То интервью в 2006-м открыло мне совсем другого Горшкова. Внешне он всегда воспринимался абсолютно благополучным и бесконфликтным человеком, у которого нет и не может быть никаких проблем. А он вдруг начал рассказывать о периоде, когда неизлечимо заболела Мила. Требовались дорогостоящие лекарства, зарплаты хватало максимум на неделю, поэтому приходилось продавать всё, что можно было продать.
Помню, тогда спросила, не жалеет ли Александр о том, что слишком рано оставил спорт. Он признался, что сам уход был не слишком тяжёлым. Гораздо более сложным оказалось понимание, что, закончив карьеру, ты вынужден догонять всех тех своих сверстников, кто учился, получал профессию, завоёвывал определённые жизненные позиции, пока ты сам тренировался и карабкался на пьедестал. И что самое болезненное в такой ситуации — продолжать смотреть соревнования, не участвуя в них. Но и оставаться в спорте было уже невозможно.
«Мы с Милой уходили, потому что просто устали. Шесть раз выигрывали чемпионаты мира и столкнулись с непростой ситуацией. Пока ты идёшь к этому званию, соревнуешься с другими. А когда выиграл, начинаешь соревноваться только с собой.
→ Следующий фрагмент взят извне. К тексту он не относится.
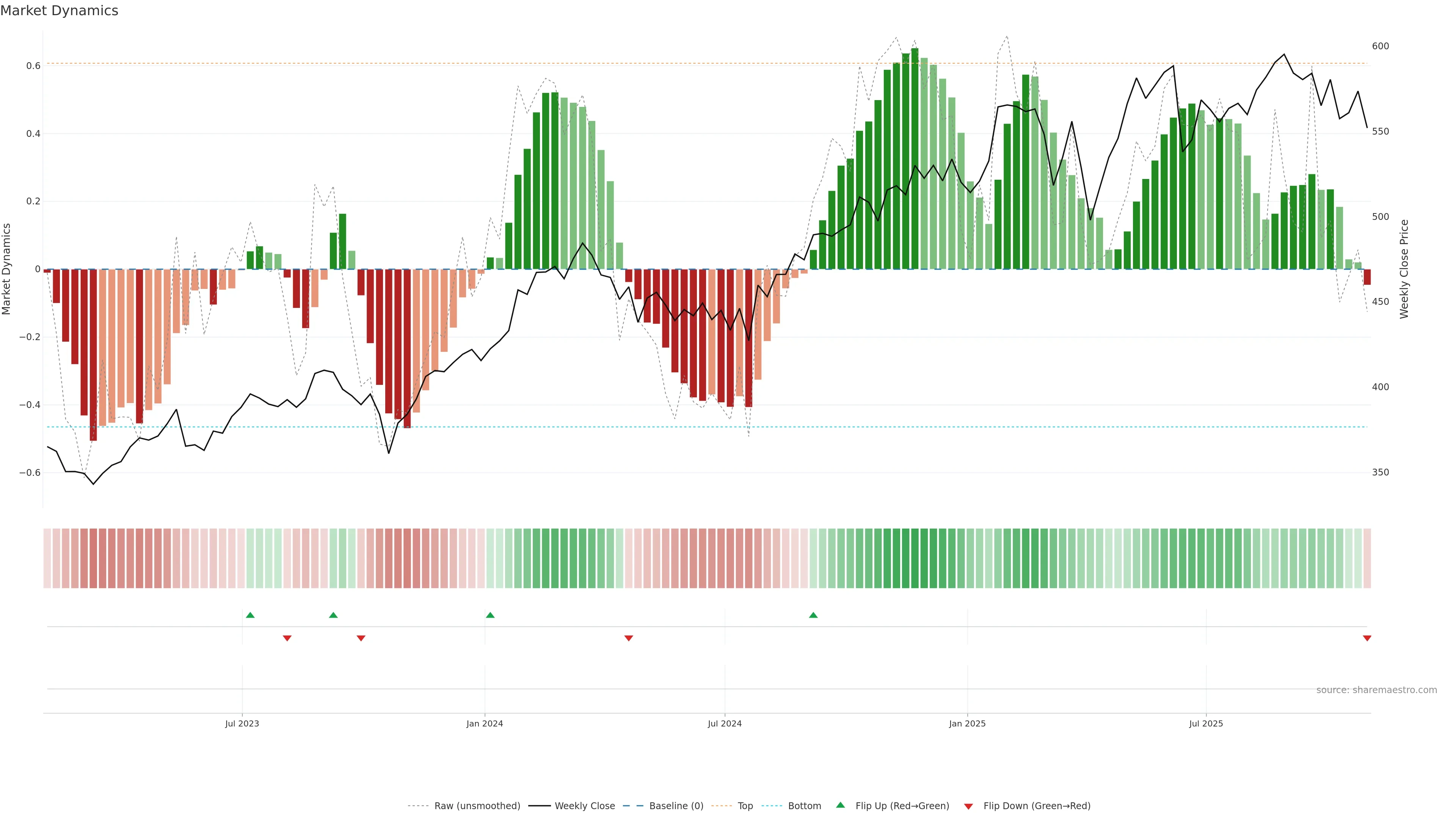Click the Jan 2025 axis label

click(967, 723)
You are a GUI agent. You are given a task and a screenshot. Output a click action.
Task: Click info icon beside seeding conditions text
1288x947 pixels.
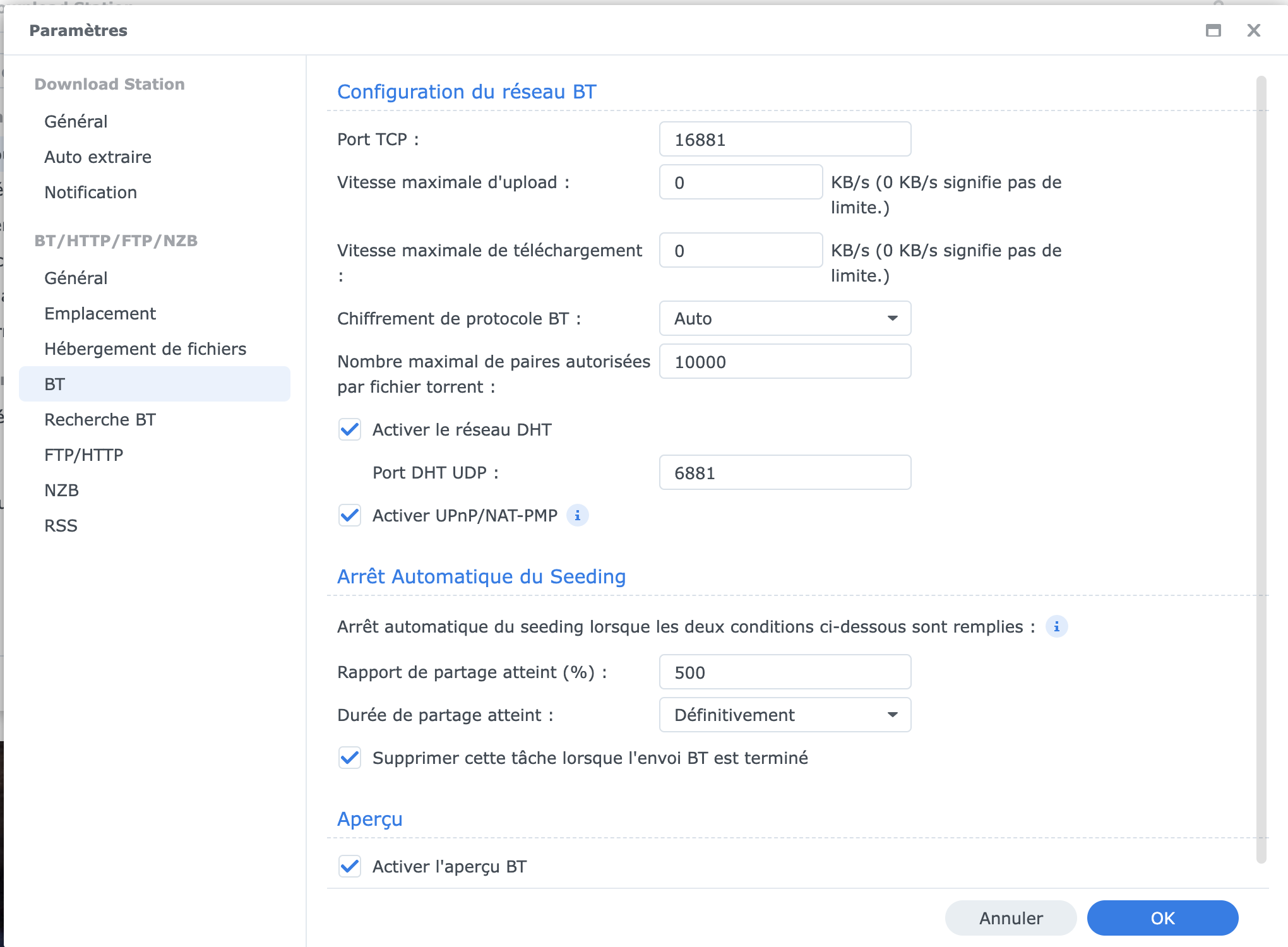pyautogui.click(x=1056, y=627)
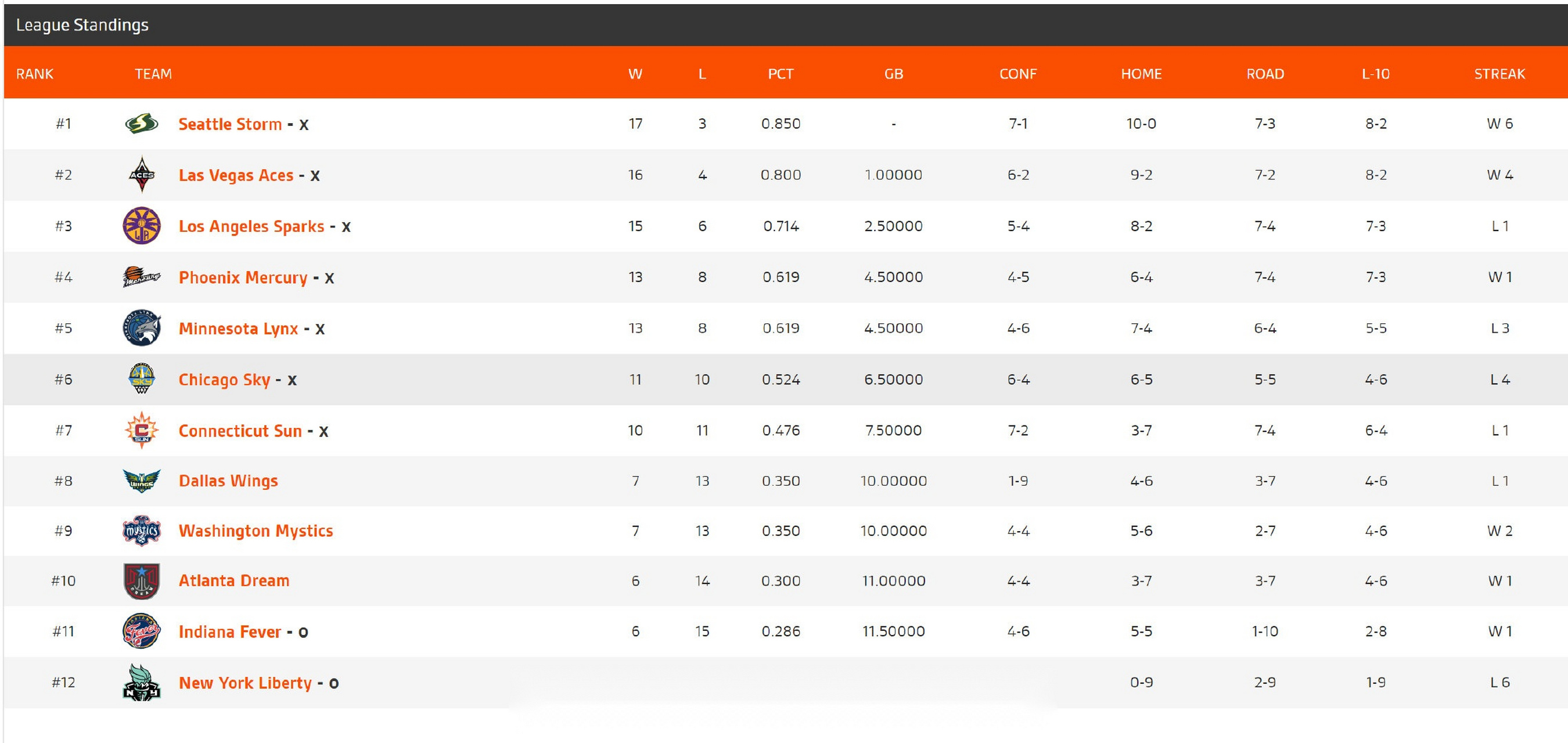Select the W column header
The image size is (1568, 743).
coord(635,74)
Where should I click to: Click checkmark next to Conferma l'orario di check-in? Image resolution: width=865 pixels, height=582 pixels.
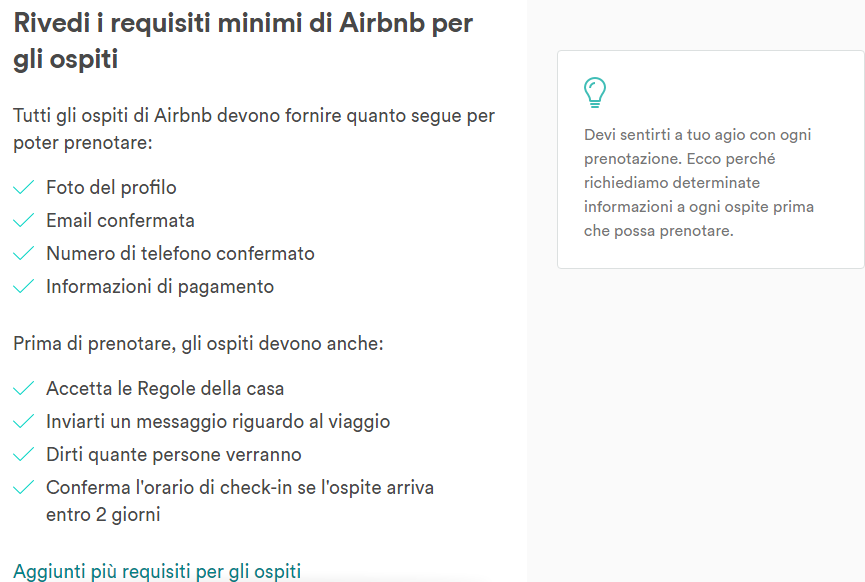pyautogui.click(x=24, y=488)
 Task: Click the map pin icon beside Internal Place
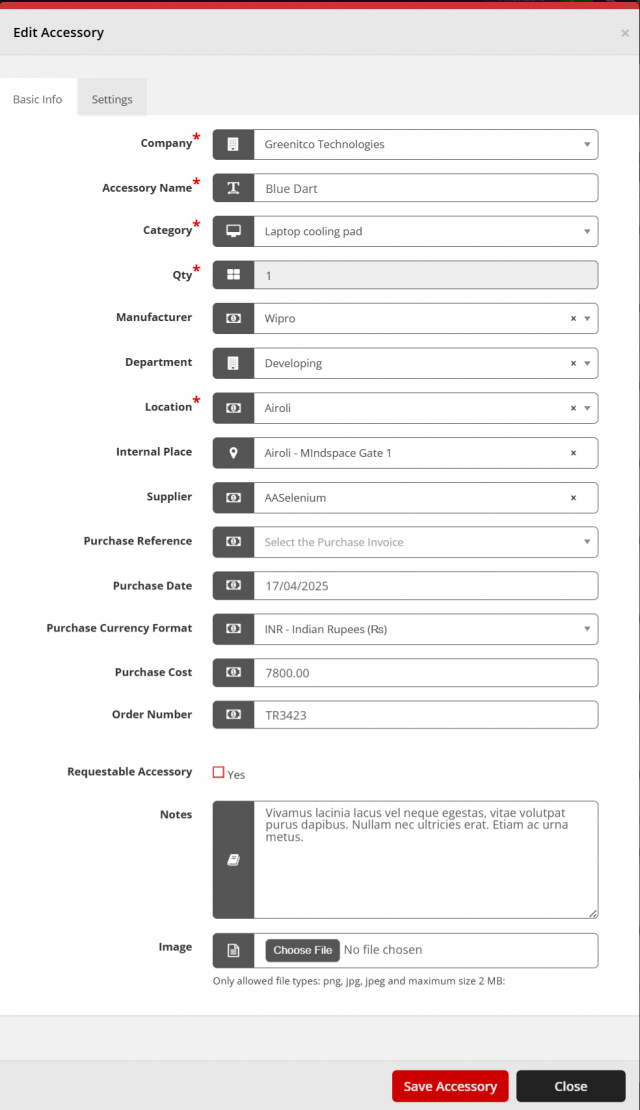233,453
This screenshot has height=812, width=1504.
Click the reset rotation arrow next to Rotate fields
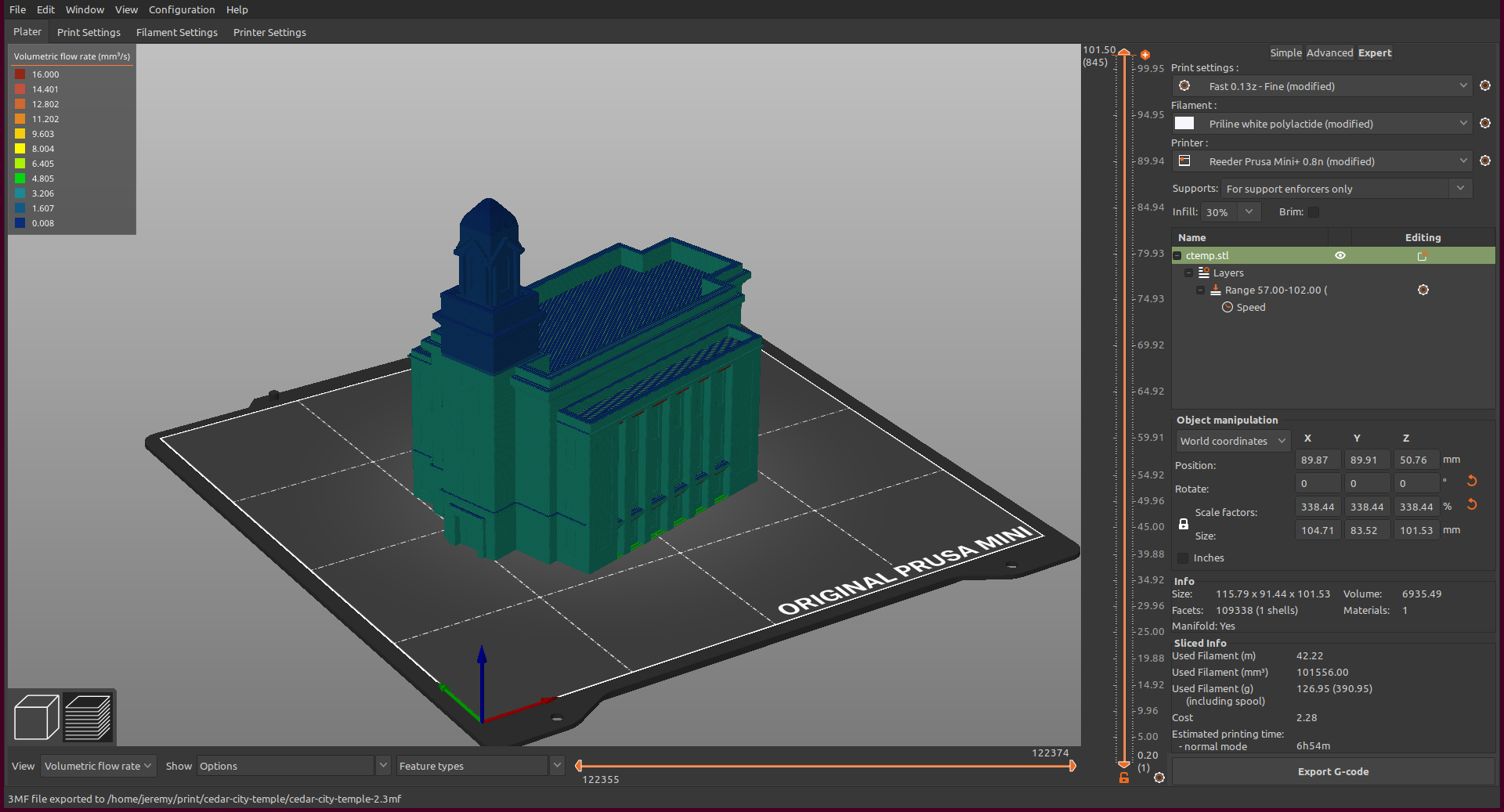pyautogui.click(x=1471, y=482)
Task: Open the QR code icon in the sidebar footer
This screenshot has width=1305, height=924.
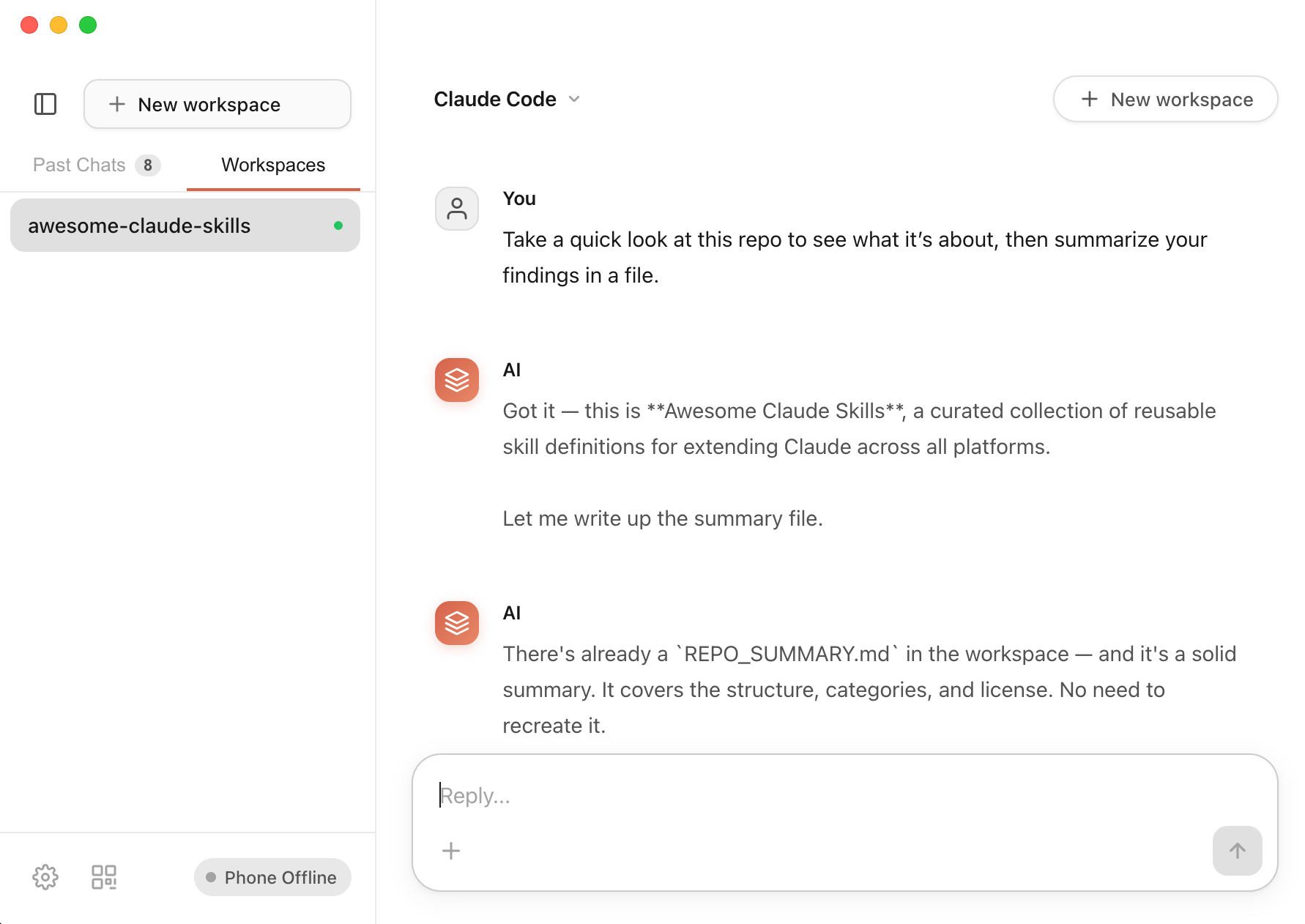Action: [104, 877]
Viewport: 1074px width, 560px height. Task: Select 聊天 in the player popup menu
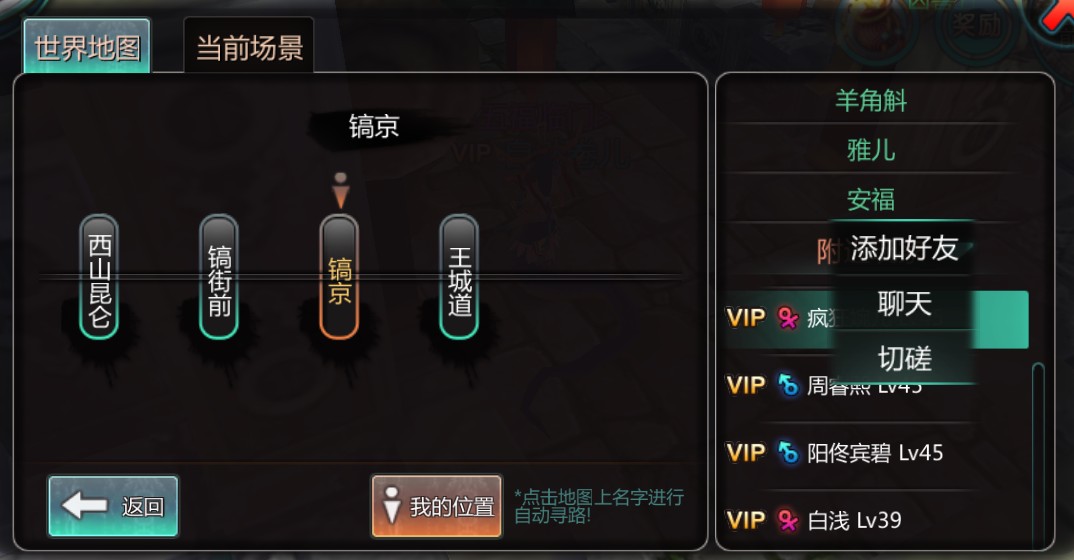(x=904, y=303)
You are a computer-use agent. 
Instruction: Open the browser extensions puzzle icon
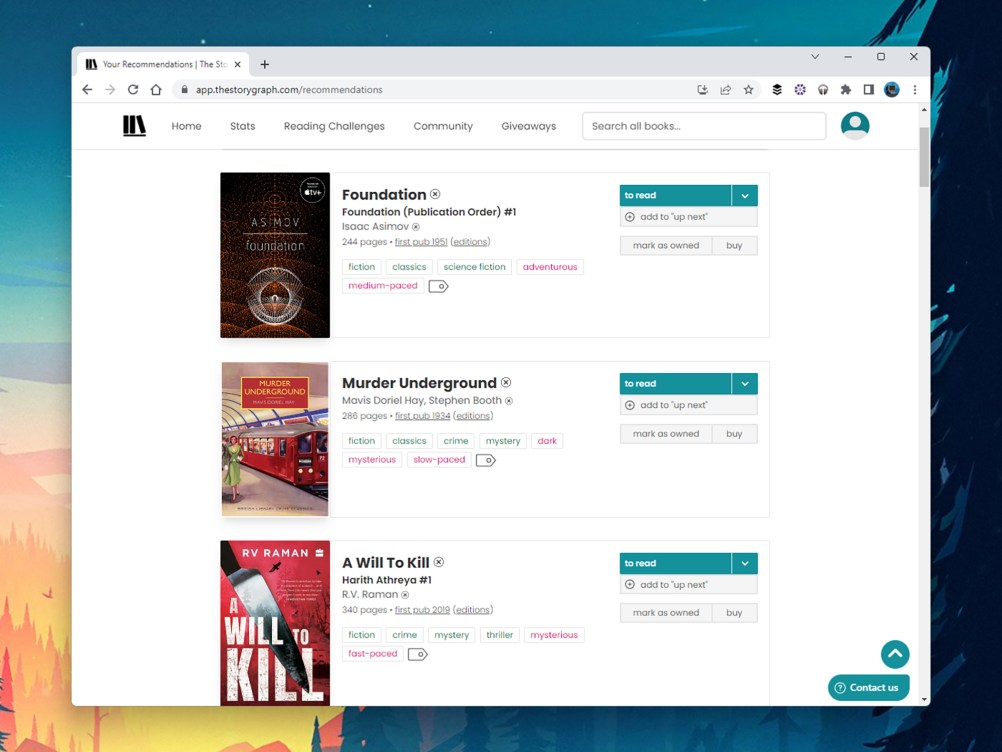pyautogui.click(x=845, y=89)
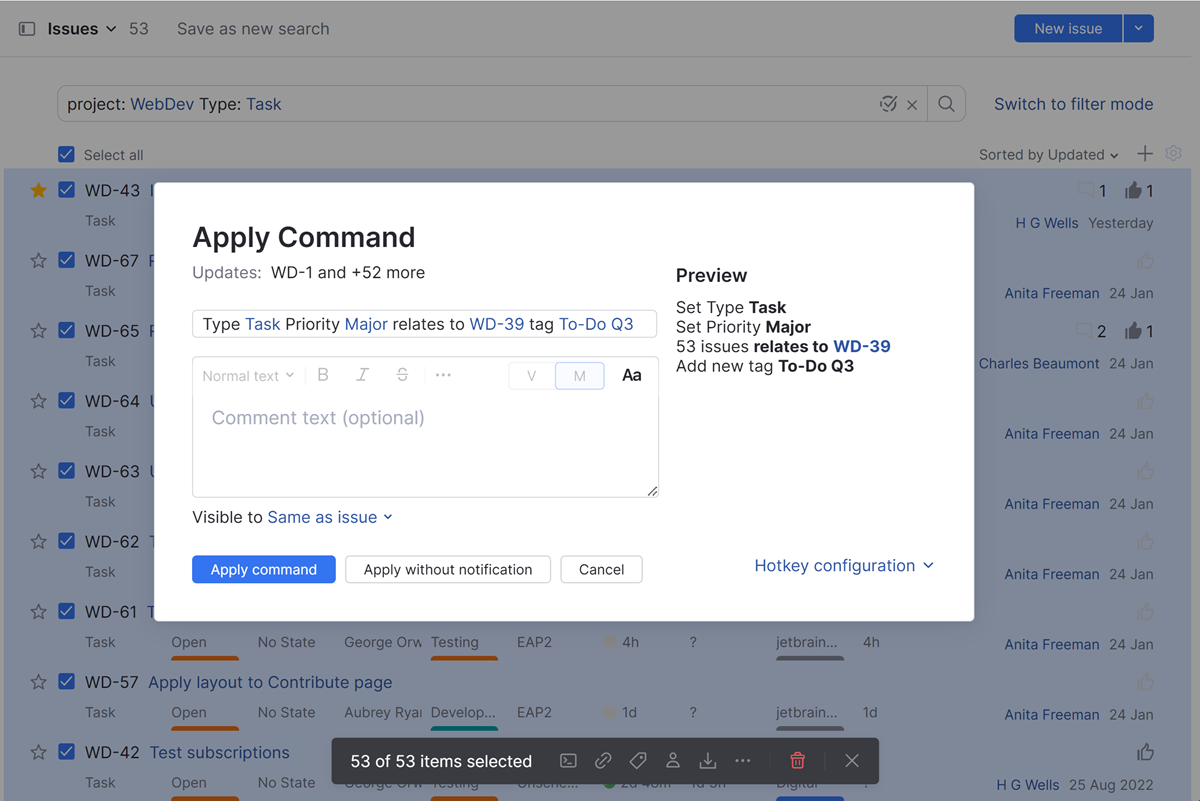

Приходится постоянно помнить, что сегодня ты должен быть лучше, чем вчера, чем год назад. В музыке, программах, состоянии, настрое. Потому что отступления никто не простит. Эти мысли страшно выматывают. Неизбежно наступает момент, когда понимаешь, что моральные и физические затраты попросту не стоят того результата, к которому идёшь», — откровенничал тогда Горшков.
Уход человека из жизни обычно заставляет задуматься о глобальности потери. В кругу журналистов было принято иронизировать, что на посту президента ФФККР Горшков — фигура номинальная. Мол, ничего не решает, да и ответ на все вопросы у него один: «Я не в курсе».
На самом деле в своём крайне непростом виде спорта, где постоянно бушуют какие-то страсти и интриги, порой переходящие в неприкрытую войну, Александр был очень мощным стабилизатором. Какие-то ситуации сознательно спускал на тормозах, дожидаясь, когда улягутся излишние эмоции, на что-то демонстративно не обращал внимания, в целом же являл собой островок абсолютного спокойствия даже там, где нервы у окружающих его людей были напряжены до предела.
Возможно, причиной столь всеобъемлющей мудрости было как раз то, что сам Горшков в своё время проходил и через тяжелейшие, несовместимые со спортом, с точки зрения врачей, травмы, и через дикую ревность к более молодым и зубастым соперникам, какими стали для него с Пахомовой под занавес карьеры Ирина Моисеева и Андрей Миненков, через всё то, что укладывается в избитую формулировку про огонь, воду и медные трубы.
Полагаю, что именно тот период привёл Горшкова к пониманию, которое вылилось в сказанную мне фразу: «Большинству из нас не свойственно относиться к сопернику с точки зрения его заслуг. Гораздо легче дать волю раздражению, неприязни, а это неизбежно трансформируется в какую-то зависть. Было ли нам обидно делиться популярностью с Андреем и Ирой? Конечно же, да. К счастью, я быстро понял, что обижаться на соперников глупо. И что искренне оценить достижения другого человека можно лишь в том случае, если ты сам уверен в себе».
Его мудрости, человечности, доброты, отзывчивости и понимания будет очень не хватать фигурному катанию. Сейчас это враз стало очевидным, и от этого особенно больно. Не случайно кто-то из коллег Горшкова однажды подметил: «От него постоянно исходит тепло, и из этой ауры не хочется выходить».
Это действительно было так. Но лично я всегда буду вспоминать Горшкова как человека, который, несмотря на все свои титулы и должности, никогда не сидел в VIP-ложе. Он всегда был рядом с тренерами и спортсменами, а когда начинались соревнования, находил какое-то укромное, «счастливое» место близ льда и по-детски суеверно не покидал его от первого и до последнего проката своих фигуристов.